§ Prompt:
Restate the records word for word, omitting nothing.

[Extracted data entries]
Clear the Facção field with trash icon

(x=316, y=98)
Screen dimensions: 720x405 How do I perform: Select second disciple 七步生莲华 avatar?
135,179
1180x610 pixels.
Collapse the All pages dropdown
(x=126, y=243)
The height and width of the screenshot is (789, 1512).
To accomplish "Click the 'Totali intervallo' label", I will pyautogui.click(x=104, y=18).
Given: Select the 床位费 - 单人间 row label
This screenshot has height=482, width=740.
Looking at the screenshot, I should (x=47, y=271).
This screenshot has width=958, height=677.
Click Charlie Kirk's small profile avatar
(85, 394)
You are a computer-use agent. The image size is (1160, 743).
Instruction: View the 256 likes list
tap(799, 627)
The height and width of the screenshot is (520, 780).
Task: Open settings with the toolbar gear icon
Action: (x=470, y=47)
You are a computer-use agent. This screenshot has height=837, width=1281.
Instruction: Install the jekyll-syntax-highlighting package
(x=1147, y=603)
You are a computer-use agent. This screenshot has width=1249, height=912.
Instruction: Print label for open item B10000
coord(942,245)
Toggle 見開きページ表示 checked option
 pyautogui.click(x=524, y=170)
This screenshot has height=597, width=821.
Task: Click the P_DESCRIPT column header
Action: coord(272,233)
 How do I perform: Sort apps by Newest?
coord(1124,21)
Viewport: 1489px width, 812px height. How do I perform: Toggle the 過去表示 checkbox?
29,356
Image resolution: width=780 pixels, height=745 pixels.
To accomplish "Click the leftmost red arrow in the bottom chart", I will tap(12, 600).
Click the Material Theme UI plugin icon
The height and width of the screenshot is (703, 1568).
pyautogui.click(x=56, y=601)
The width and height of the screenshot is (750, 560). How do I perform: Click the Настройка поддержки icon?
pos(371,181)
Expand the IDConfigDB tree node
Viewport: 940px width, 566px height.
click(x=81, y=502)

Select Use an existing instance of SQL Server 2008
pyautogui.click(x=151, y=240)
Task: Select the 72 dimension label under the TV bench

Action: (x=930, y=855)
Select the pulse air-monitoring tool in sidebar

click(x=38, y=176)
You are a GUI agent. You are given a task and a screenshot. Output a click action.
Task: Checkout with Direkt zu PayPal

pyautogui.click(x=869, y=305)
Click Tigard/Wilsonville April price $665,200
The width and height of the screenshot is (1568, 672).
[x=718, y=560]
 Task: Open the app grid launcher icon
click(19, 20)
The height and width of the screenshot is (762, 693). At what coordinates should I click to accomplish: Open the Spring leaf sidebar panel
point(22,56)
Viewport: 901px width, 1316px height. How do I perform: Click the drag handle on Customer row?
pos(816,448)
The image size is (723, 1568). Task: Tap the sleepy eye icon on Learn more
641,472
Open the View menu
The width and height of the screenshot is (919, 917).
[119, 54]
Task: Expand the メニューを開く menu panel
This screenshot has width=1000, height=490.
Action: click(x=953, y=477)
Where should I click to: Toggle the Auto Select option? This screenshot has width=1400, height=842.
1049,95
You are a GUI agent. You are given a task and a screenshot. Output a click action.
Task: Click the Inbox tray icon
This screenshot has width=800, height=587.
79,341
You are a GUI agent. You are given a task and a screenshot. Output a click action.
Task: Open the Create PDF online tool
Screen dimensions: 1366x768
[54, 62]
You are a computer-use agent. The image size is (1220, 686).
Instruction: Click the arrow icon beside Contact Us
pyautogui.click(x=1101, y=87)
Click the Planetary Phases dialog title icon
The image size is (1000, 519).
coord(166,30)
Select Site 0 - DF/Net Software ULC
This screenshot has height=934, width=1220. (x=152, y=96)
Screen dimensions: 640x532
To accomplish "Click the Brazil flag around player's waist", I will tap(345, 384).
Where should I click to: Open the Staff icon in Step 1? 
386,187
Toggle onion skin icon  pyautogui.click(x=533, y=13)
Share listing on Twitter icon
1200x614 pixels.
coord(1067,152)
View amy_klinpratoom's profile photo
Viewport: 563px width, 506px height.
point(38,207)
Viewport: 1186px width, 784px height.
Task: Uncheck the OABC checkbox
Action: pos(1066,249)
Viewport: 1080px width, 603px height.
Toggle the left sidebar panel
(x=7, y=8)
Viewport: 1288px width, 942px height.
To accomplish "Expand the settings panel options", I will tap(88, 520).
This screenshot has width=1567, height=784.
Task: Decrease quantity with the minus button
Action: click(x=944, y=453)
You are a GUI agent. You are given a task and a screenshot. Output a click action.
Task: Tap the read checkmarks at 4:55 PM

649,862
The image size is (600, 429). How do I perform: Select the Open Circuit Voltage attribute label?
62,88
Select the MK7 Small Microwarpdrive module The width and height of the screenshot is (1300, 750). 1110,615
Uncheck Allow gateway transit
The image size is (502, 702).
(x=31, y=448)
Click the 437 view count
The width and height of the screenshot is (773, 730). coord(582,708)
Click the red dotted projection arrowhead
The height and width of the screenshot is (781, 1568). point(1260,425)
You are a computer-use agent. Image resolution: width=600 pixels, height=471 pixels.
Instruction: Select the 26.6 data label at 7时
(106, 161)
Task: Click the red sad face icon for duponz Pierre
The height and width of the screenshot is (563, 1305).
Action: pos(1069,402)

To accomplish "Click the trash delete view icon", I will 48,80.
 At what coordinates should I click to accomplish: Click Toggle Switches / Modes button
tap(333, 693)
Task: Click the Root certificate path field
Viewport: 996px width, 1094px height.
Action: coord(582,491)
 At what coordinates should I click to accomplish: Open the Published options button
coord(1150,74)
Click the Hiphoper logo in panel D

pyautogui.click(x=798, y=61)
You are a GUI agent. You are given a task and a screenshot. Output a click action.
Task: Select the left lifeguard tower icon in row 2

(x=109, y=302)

§ Result below:
Clear the Facção field with trash icon

(x=316, y=98)
Screen dimensions: 720x405 How do I perform: Select second disciple 七步生莲华 avatar?
135,179
1180x610 pixels.
Collapse the All pages dropdown
(x=126, y=243)
The height and width of the screenshot is (789, 1512).
To accomplish "Click the 'Totali intervallo' label", I will pyautogui.click(x=104, y=18).
Given: Select the 床位费 - 单人间 row label
This screenshot has height=482, width=740.
Looking at the screenshot, I should (x=47, y=271).
This screenshot has width=958, height=677.
Click Charlie Kirk's small profile avatar
(85, 394)
You are a computer-use agent. The image size is (1160, 743).
Instruction: View the 256 likes list
tap(799, 627)
The height and width of the screenshot is (520, 780).
Task: Open settings with the toolbar gear icon
Action: (x=470, y=47)
You are a computer-use agent. This screenshot has height=837, width=1281.
Instruction: Install the jekyll-syntax-highlighting package
(x=1147, y=603)
You are a computer-use agent. This screenshot has width=1249, height=912.
Instruction: Print label for open item B10000
coord(942,245)
Toggle 見開きページ表示 checked option
 pyautogui.click(x=524, y=170)
This screenshot has height=597, width=821.
Task: Click the P_DESCRIPT column header
Action: coord(272,233)
 How do I perform: Sort apps by Newest?
coord(1124,21)
Viewport: 1489px width, 812px height. How do I perform: Toggle the 過去表示 checkbox?
29,356
Image resolution: width=780 pixels, height=745 pixels.
To accomplish "Click the leftmost red arrow in the bottom chart", I will tap(12, 600).
Click the Material Theme UI plugin icon
The height and width of the screenshot is (703, 1568).
pyautogui.click(x=56, y=601)
The width and height of the screenshot is (750, 560). How do I perform: Click the Настройка поддержки icon?
pos(371,181)
Expand the IDConfigDB tree node
Viewport: 940px width, 566px height.
click(x=81, y=502)

Select Use an existing instance of SQL Server 2008
pyautogui.click(x=151, y=240)
Task: Select the 72 dimension label under the TV bench

Action: (x=930, y=855)
Select the pulse air-monitoring tool in sidebar

click(x=38, y=176)
You are a GUI agent. You are given a task and a screenshot. Output a click action.
Task: Checkout with Direkt zu PayPal

pyautogui.click(x=869, y=305)
Click Tigard/Wilsonville April price $665,200
The width and height of the screenshot is (1568, 672).
[x=718, y=560]
 Task: Open the app grid launcher icon
click(19, 20)
The height and width of the screenshot is (762, 693). At what coordinates should I click to accomplish: Open the Spring leaf sidebar panel
point(22,56)
Viewport: 901px width, 1316px height. How do I perform: Click the drag handle on Customer row?
pos(816,448)
The image size is (723, 1568). Task: Tap the sleepy eye icon on Learn more
641,472
Open the View menu
The width and height of the screenshot is (919, 917).
[119, 54]
Task: Expand the メニューを開く menu panel
This screenshot has width=1000, height=490.
Action: click(x=953, y=477)
Where should I click to: Toggle the Auto Select option? This screenshot has width=1400, height=842.
1049,95
You are a GUI agent. You are given a task and a screenshot. Output a click action.
Task: Click the Inbox tray icon
This screenshot has width=800, height=587.
79,341
You are a GUI agent. You are given a task and a screenshot. Output a click action.
Task: Open the Create PDF online tool
Screen dimensions: 1366x768
[54, 62]
You are a computer-use agent. The image size is (1220, 686).
Instruction: Click the arrow icon beside Contact Us
pyautogui.click(x=1101, y=87)
Click the Planetary Phases dialog title icon
The image size is (1000, 519).
coord(166,30)
Select Site 0 - DF/Net Software ULC
This screenshot has height=934, width=1220. (x=152, y=96)
Screen dimensions: 640x532
To accomplish "Click the Brazil flag around player's waist", I will tap(345, 384).
Where should I click to: Open the Staff icon in Step 1? 
386,187
Toggle onion skin icon  pyautogui.click(x=533, y=13)
Share listing on Twitter icon
1200x614 pixels.
coord(1067,152)
View amy_klinpratoom's profile photo
Viewport: 563px width, 506px height.
point(38,207)
Viewport: 1186px width, 784px height.
Task: Uncheck the OABC checkbox
Action: pos(1066,249)
Viewport: 1080px width, 603px height.
Toggle the left sidebar panel
(x=7, y=8)
Viewport: 1288px width, 942px height.
To accomplish "Expand the settings panel options", I will tap(88, 520).
This screenshot has width=1567, height=784.
Task: Decrease quantity with the minus button
Action: click(x=944, y=453)
You are a GUI agent. You are given a task and a screenshot. Output a click action.
Task: Tap the read checkmarks at 4:55 PM

649,862
The image size is (600, 429). How do I perform: Select the Open Circuit Voltage attribute label?
62,88
Select the MK7 Small Microwarpdrive module The width and height of the screenshot is (1300, 750). 1110,615
Uncheck Allow gateway transit
The image size is (502, 702).
(x=31, y=448)
Click the 437 view count
The width and height of the screenshot is (773, 730). coord(582,708)
Click the red dotted projection arrowhead
The height and width of the screenshot is (781, 1568). point(1260,425)
You are a computer-use agent. Image resolution: width=600 pixels, height=471 pixels.
Instruction: Select the 26.6 data label at 7时
(106, 161)
Task: Click the red sad face icon for duponz Pierre
The height and width of the screenshot is (563, 1305).
Action: pos(1069,402)

To accomplish "Click the trash delete view icon", I will 48,80.
 At what coordinates should I click to accomplish: Click Toggle Switches / Modes button
tap(333, 693)
Task: Click the Root certificate path field
Viewport: 996px width, 1094px height.
Action: coord(582,491)
 At what coordinates should I click to accomplish: Open the Published options button
coord(1150,74)
Click the Hiphoper logo in panel D

pyautogui.click(x=798, y=61)
You are a GUI agent. You are given a task and a screenshot. Output a click action.
Task: Select the left lifeguard tower icon in row 2

(x=109, y=302)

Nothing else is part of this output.